The Attributes of a Leader

There have been numerous investigations of the attributes of a leader. Indeed, this has been the main thrust of recent analyses of the leader and how he or she behaves. In broad terms, these explorations have taken two interrelated tacks. One has been to examine known leaders and to see how they tend to behave and what their personal characteristics are or have been. The other has looked at the demands placed on the leader, functioning in all domains (i.e., industry, government, academia).

In a survey of more than two dozen sources [5.9], some of the documented leadership investigations that have defined requisite leadership attributes have been summarized. The results are listed in Exhibit 5.3, with the order going from most to least important.

Exhibit 5.3: Results of Survey of Leadership Attributes

Critical Attributes

1. Empowering, supporting, motivating, trusting

2. Having a vision, long-term viewpoint

3. Cooperating, sharing, team playing, and team building

4. Renewing, learning, growing, educating

Extremely Important Attributes

5. Being communicative

6. Having culture and values, serving as a role model

7. Being productive, efficient, determined

Significant Attributes

8. Demonstrating time management, prioritization

9. Being action-oriented

10. Making a contribution, commitment, legacy

11. Being innovative, imaginative

12. Having integrity, morality, humanity

13. Demonstrating skill, knowledge, substance

The attributes listed in the top seven all had different scores with a natural breakpoint between numbers 4 and 5. The most critical attribute, from the exhibit, was outer-directed and dealt with empowering, supporting, motivating, and trusting others. The issue of having a vision, so dominant in the news, scored number 2. The third most critical attribute was cooperating, sharing, team building, and team playing. This is distinctly opposite to some of the competitive behavior that we see in enterprises today, much of which is destructive and leads to burnout. Also, we note that such a leader is not only able to build a team, but can function easily as part of someone else's team (if that someone else is also a leader). Rounding out the critical attributes is that of renewing, learning, growing, and educating. Such a leader is dedicated to individual as well as corporate growth, believing that without a constant renewal process, the organization will stagnate and ultimately fail.

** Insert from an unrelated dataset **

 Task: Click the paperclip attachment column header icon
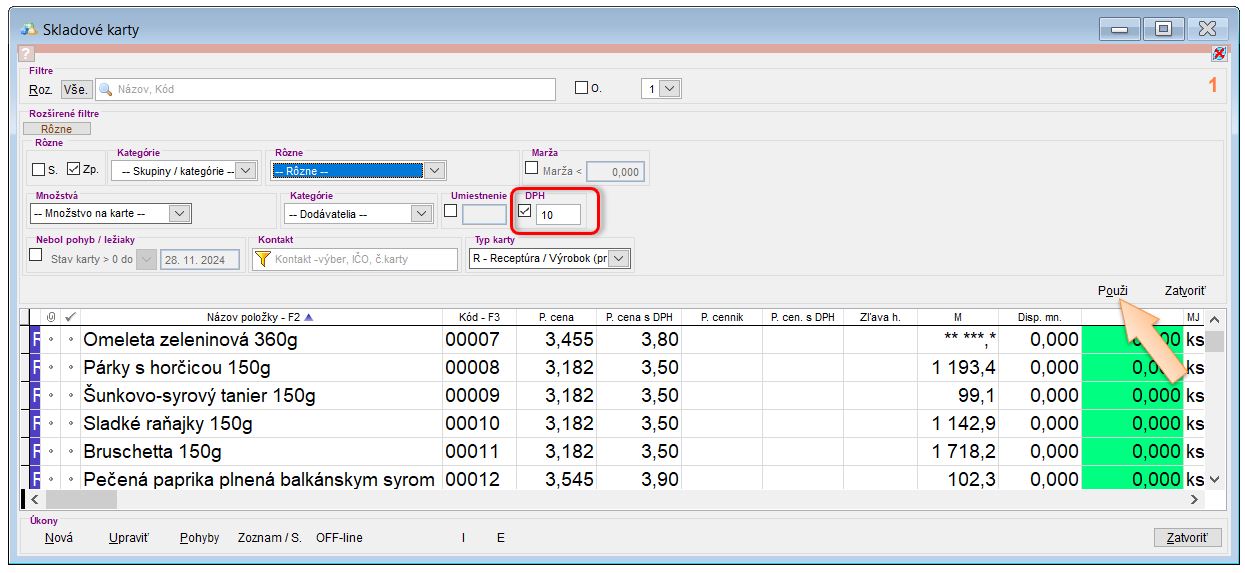[x=52, y=317]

In the second category of extremely important attributes, the list is led by the communicative leader. We stressed the importance of this characteristic and have more to say about it as well in the next chapter. Inculcating a culture and value system is next on the list. Many organizations take on the mantle of the culture supported by a strong leader (e.g., Tom Watson at IBM, Henry Ford at Ford Motor Company, Bill Gates at Microsoft). The culture is usually reflected in the personal behavior of the leader serving as a role model. Finally, and completing this category, the leader is productive, efficient, and determined. Many leaders, through their constant doggedness and determination, are able to achieve their desired results for themselves as well as their organizations. They do not allow themselves to be stopped by obstacles and initial setbacks.

There are six attributes in the significant category. Having the ability to prioritize and manage their time heads this list. Next, the leader is action-oriented, preferring to move ahead even when it may be an errant direction. Such a leader is able to make mistakes, learn from them, and retrace steps, if necessary. Next, the leader has a sense of the contribution that all are making to the overall well-being of the organization. Such a leader is committed to the enterprise and wishes to leave a legacy and mark on the organization. The leader is also innovative and imaginative and is able to try new modes of behavior, even if he or she is not the originator of the new idea. Number 12 on the list is having a definitive and positive sense of integrity, morality, and humanity. Many despotic ''leaders,'' especially those who have led their countries down destructive paths for themselves and others, would fail this test of leadership. Finally, and curiously last on the list of thirteen, the leader has the skills, knowledge, and substance in the domain of the enterprise, whether it be business, engineering, politics, or some other arena.

Another more recent exploration by this author [5.10] of the attributes of leaders examined the writings of twenty-four investigators of this topic. The overall conclusion was the set of five attributes listed below as the most significant.

Exhibit 5.4 Additional Selected Attributes of Leaders [5.10]

• Practical visionary

• Inclusive communicator

• Positive doer

• Renewing facilitator

• Principled integrator

The practical visionary is able to focus upon distant goals, but does not have his or her head in the clouds. The inclusive communicator has the critical skill of being able to communicate, and makes sure that everyone is and feels part of the team. The positive doer maintains a positive attitude in the face of all kinds of obstacles, and keeps moving forward, accomplishing real things in the real world. The renewing facilitator helps other members of the team reach their goals, crossing bridges as necessary from the old to the new. Finally, the principled integrator is able to synthesize important pieces to contruct the whole, maintaining an ethical perspective from beginning to end.

The reader with a further interest in the attributes of a leader can refer especially to the two sources cited in this section [5.9, 5.10] as well as to other significant sources [5.11, 5.12, 5.13, 5.14, 5.15].